▶ **PASSAGE SHOWN**

Segment Open

It’s common for large companies to embark, every few years, on an organizational redesign in pursuit of better performance. Leaders design the new structure intending to change how people work. In the hope of creating meaningfully better business results, they put in place new reporting lines and move boxes on organizational charts, confident that the company will garner the full benefits of the redesign.
Many in the organization don’t share their leaders’ optimism, however. Only 36% of people working in new structures believe the redesign will meet all expectations—vs. 88% of leaders—according to our recent survey of nearly 1,000 global executives and employees who have recently undergone such a change.
The disconnect highlights the reason why so many new models eventually fall short: an insufficient focus on how the organization will “live” the new design long term. This is especially critical now, as many organizations reinvent their operating models to capture the benefit of generative AI. Making that shift stick requires more than structure—it demands new habits and new ways of working.
Unlike merger integrations, in which business continuity planning is standard, in reorganizations, leaders often assume details will get sorted out as they go. Without a plan to work differently, however, their companies slide back into old patterns before the ink on the new org chart is dry.
Three common traps
Despite good intentions, most redesigns fall into three predictable traps that prevent people from working differently:
- Believing the boxes and lines are enough. Leaders tend to overemphasize the organizational design itself and shortchange planning for the transition to the new model and how people will work differently in it. Most leaders in our survey were satisfied with their design. When asked the main reason transformations fall short of expectations, design flaws were the factor cited least often. The issues they did identify relate to how the organization lives with the new model day to day, including concerns that their people will resist the redesign because they lack a clear handle on the changes to their work and the way they work with others (see Figure 1).

Segment Closed

▶ **DATASET SECTION**
Segment Open

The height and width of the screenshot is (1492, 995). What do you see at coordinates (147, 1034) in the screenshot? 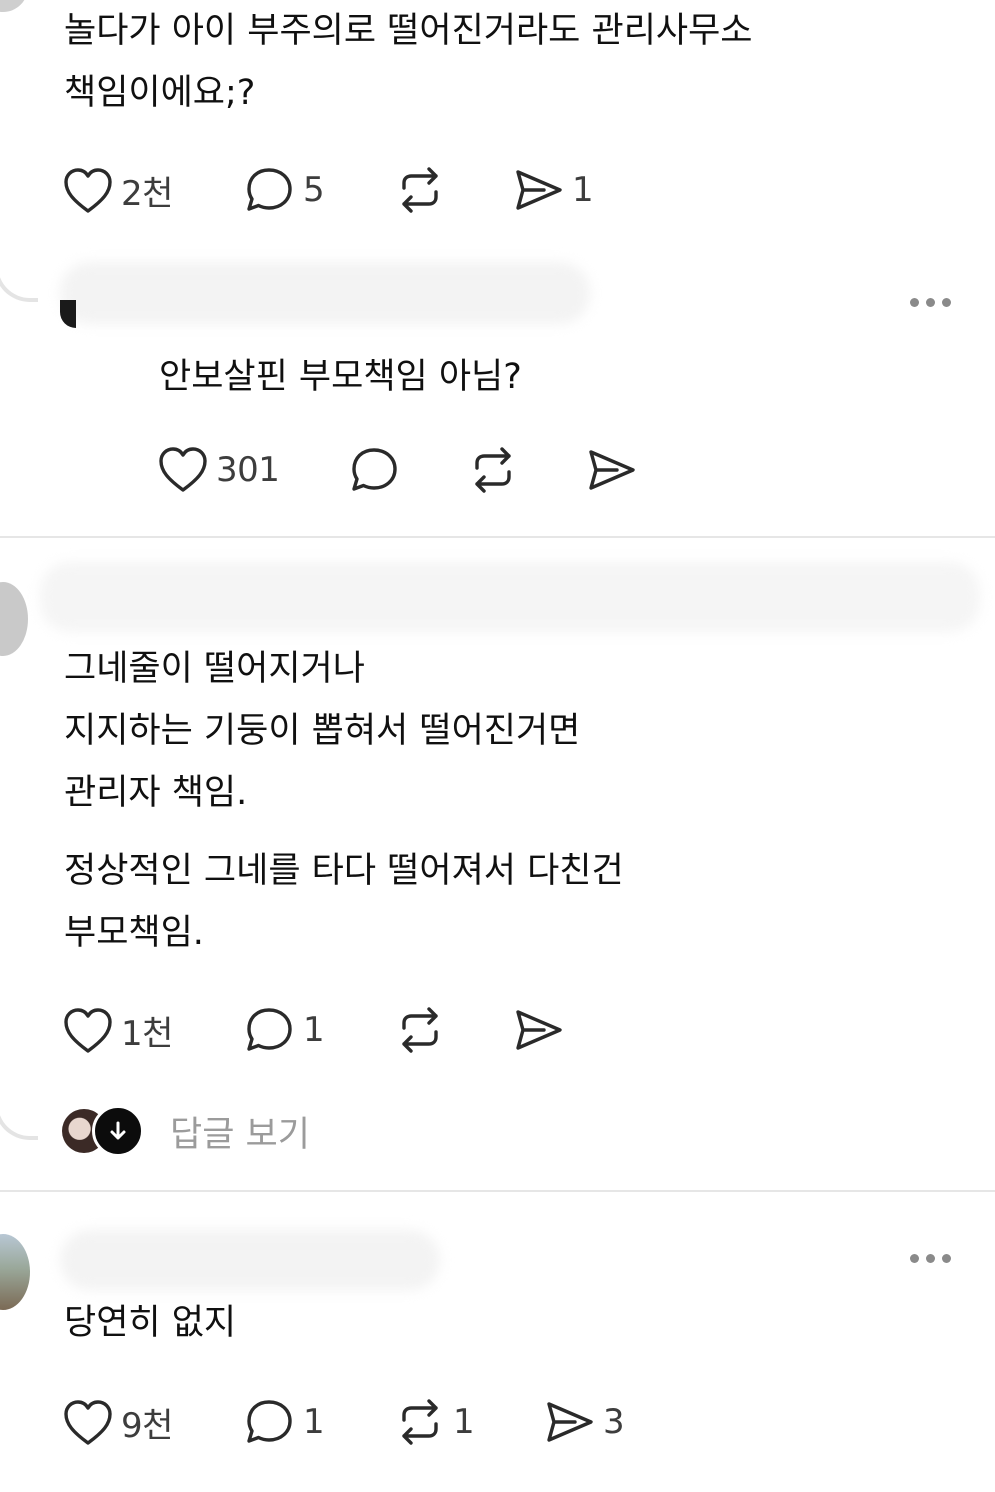
I see `post2-like-count: 1천` at bounding box center [147, 1034].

Segment Closed

▶ **ACTION ITEM**
Please answer these questions from the passage on organizational redesign above:
1. What share of leaders believe a redesign will meet all expectations?
2. In what kind of change is business continuity planning standard?
3. Which factor did surveyed leaders cite least often as the main reason transformations fall short of expectations?

▶ **RESPONSE BOX**
1. 88%
2. Merger integrations
3. Design flaws